WHAT TO WORK ON> Copy each line in the data that includes the word "column".

---------- DATA ----------

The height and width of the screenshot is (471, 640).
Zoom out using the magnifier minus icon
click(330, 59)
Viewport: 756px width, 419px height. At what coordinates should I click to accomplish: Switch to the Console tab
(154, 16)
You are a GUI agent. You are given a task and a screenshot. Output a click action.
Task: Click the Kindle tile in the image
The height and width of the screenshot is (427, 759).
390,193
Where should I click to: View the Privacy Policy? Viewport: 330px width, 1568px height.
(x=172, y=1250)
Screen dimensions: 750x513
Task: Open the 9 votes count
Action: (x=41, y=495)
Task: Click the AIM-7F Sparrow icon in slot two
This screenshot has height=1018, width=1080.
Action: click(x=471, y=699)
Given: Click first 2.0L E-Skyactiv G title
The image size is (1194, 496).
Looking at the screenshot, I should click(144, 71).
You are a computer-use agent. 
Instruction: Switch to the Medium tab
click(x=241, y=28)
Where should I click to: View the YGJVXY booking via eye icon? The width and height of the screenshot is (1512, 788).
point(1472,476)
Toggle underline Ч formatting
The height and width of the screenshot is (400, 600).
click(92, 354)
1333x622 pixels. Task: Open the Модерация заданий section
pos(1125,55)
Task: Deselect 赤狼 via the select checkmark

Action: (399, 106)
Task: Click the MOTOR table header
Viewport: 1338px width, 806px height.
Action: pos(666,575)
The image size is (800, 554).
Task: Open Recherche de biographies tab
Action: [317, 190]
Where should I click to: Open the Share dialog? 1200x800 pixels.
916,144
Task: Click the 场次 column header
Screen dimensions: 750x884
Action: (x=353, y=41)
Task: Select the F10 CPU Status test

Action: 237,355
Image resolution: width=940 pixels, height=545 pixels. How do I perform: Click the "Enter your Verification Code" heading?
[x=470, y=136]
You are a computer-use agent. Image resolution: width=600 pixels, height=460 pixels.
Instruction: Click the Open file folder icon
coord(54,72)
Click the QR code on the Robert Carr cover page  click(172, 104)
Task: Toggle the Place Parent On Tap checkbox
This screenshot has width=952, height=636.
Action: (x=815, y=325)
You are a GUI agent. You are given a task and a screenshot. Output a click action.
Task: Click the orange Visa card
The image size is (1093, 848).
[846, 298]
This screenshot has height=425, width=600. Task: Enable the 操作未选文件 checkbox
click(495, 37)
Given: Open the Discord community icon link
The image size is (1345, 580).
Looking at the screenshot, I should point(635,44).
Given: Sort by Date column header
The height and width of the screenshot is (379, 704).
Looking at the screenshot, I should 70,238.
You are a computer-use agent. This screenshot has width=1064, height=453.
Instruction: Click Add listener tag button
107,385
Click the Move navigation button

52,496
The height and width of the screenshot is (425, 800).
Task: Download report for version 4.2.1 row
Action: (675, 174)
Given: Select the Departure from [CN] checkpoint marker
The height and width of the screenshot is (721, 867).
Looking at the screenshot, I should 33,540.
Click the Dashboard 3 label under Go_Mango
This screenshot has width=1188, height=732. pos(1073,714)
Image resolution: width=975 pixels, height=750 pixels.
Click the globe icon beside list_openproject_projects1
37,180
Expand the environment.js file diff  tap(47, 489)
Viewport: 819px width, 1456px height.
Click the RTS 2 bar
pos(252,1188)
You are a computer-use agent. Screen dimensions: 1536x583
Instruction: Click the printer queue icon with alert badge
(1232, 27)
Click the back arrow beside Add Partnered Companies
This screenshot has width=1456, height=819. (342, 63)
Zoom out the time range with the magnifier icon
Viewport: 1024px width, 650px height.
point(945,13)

----------

WRITTEN REPLY>
Task: Click the 场次 column header
Given: Sort by Date column header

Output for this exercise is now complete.